## Task goal
Each line at or after the one containing "The image size is (869, 335)." should be transcribed exactly, up to and including the final line of the data.

===== Data supplied =====

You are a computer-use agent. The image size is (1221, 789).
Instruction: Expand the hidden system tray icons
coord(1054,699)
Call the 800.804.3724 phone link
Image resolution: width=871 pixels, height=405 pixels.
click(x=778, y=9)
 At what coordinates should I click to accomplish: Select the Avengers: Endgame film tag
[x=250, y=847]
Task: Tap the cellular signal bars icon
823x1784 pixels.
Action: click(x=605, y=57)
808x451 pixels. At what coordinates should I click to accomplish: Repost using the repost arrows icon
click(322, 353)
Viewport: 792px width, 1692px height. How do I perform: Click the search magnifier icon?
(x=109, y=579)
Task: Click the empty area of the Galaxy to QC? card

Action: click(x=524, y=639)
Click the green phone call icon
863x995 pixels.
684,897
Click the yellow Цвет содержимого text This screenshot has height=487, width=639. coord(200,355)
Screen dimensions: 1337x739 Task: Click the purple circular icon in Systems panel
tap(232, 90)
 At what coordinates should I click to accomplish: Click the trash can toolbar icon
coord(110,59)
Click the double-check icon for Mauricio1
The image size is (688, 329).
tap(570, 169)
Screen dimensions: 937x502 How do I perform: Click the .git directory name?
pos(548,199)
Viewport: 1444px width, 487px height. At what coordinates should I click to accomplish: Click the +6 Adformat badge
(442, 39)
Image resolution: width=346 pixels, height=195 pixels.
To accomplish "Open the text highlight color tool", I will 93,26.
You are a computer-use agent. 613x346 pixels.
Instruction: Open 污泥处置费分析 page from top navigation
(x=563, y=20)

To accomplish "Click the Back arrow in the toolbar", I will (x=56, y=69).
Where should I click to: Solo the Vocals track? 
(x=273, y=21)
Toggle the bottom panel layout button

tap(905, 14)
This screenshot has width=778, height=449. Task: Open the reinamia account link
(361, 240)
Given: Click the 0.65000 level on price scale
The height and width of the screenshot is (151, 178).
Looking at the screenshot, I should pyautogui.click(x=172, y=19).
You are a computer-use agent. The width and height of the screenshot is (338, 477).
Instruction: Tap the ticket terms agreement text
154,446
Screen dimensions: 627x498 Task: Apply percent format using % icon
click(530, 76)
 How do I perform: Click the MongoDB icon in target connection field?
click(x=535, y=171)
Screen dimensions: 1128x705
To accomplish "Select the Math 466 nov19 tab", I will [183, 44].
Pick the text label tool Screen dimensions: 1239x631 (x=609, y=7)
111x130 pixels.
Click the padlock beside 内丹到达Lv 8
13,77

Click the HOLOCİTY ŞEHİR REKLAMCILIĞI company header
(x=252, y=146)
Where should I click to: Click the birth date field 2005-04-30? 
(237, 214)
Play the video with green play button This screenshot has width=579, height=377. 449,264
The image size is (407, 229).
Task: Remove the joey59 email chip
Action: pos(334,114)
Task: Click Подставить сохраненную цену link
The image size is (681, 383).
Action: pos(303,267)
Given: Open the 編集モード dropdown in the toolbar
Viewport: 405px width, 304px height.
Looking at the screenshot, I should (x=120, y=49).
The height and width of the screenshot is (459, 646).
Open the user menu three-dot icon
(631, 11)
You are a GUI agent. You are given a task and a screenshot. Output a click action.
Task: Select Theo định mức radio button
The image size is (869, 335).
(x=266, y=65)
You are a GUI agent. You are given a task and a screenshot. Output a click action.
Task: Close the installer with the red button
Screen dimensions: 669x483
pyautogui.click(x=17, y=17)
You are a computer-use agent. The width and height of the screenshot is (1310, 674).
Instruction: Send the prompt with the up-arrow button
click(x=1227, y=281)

=====

## Worked solution
The image size is (869, 335).
(x=266, y=65)
You are a GUI agent. You are given a task and a screenshot. Output a click action.
Task: Close the installer with the red button
Screen dimensions: 669x483
pyautogui.click(x=17, y=17)
You are a computer-use agent. The width and height of the screenshot is (1310, 674).
Instruction: Send the prompt with the up-arrow button
click(x=1227, y=281)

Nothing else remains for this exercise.